Not long ago I adopted a boy and see that one of his nestlings he was brought in with is up for adoption. If I adopt the chick is it okay to put them in the same cage so they quarantine together?


----------



## srirachaseahawk (Sep 5, 2021)

A good rule of thumb would be, No. 
You should quarantine them separately.

Unless you are 100% sure that the place you got them from is a closed aviary (meaning outside people and animals aren't ever allowed to interact with the birds), then it's too big of a risk.

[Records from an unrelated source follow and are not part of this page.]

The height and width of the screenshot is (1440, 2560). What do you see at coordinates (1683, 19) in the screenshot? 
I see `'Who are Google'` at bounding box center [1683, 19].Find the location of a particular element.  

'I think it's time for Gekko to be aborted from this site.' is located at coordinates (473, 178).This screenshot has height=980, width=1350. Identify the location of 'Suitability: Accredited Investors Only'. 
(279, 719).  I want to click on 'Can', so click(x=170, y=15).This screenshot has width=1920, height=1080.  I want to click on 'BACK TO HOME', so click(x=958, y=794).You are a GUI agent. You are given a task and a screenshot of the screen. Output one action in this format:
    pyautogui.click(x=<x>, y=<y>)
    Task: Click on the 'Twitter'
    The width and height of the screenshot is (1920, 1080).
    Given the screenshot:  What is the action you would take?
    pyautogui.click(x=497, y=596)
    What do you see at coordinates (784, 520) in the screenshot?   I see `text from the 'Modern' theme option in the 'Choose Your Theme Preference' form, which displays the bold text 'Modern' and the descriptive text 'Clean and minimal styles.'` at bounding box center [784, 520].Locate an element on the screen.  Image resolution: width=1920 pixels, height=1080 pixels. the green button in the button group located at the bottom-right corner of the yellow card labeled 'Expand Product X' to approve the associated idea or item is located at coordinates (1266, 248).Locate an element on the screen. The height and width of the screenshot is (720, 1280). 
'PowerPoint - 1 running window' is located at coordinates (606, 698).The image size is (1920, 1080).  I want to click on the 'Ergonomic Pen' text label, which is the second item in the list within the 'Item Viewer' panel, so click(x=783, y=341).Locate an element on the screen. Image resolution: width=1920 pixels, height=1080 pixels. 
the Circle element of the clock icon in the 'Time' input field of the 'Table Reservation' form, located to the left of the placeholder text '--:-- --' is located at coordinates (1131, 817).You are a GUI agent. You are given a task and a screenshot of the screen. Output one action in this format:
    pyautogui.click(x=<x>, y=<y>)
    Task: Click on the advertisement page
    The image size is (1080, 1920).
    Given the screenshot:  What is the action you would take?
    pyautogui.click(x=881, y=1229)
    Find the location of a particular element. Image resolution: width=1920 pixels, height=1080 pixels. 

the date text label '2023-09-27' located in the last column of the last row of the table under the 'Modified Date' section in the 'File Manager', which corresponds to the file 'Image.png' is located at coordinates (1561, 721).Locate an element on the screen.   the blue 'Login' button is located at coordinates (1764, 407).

You should quarantine any new bird for 30-45 days in a separate room from your current bird.


----------



## StarlingWings (Mar 15, 2013)

Spicy is correct, the only exception is if you get them both within a 1-2 week period, then you can quarantine them together.


----------



## lils (Nov 4, 2016)

StarlingWings said:


> Spicy is correct, the only exception is if you get them both within a 1-2 week period, then you can quarantine them together.



Thanks for the reply. It's the same rescue so only staff are in contact with the animals.

The earliest I would be able to go in would be just outside the 2 week period, by 2-3 days.


----------



## srirachaseahawk (Sep 5, 2021)

Definitely need to quarantine as a rescue is not the same as a breeder. 
good luck!


----------



## FaeryBee (May 9, 2011)

*Is the chick the same gender as the other budgie?
If not, realize you are going to have to do everything necessary to prevent breeding if you house them together!*


----------



## lils (Nov 4, 2016)

It's not a breeder, it was an owner surrender. 
I have the dad and was hoping to bring the chick home. Not sure on the gender, the only picture they have up doesn't show the cere very well.
If the chick is a girl I will have separate cages for them. 

Just want to know if it's fine bringing the other home 2-3 days after the 7-14 days Starling mentioned.


----------



## FaeryBee (May 9, 2011)

*Yes, it's fine for you to bring the chick home.*


----------



## lils (Nov 4, 2016)

Thank you , FaeryBee.
Can you close this thread?


----------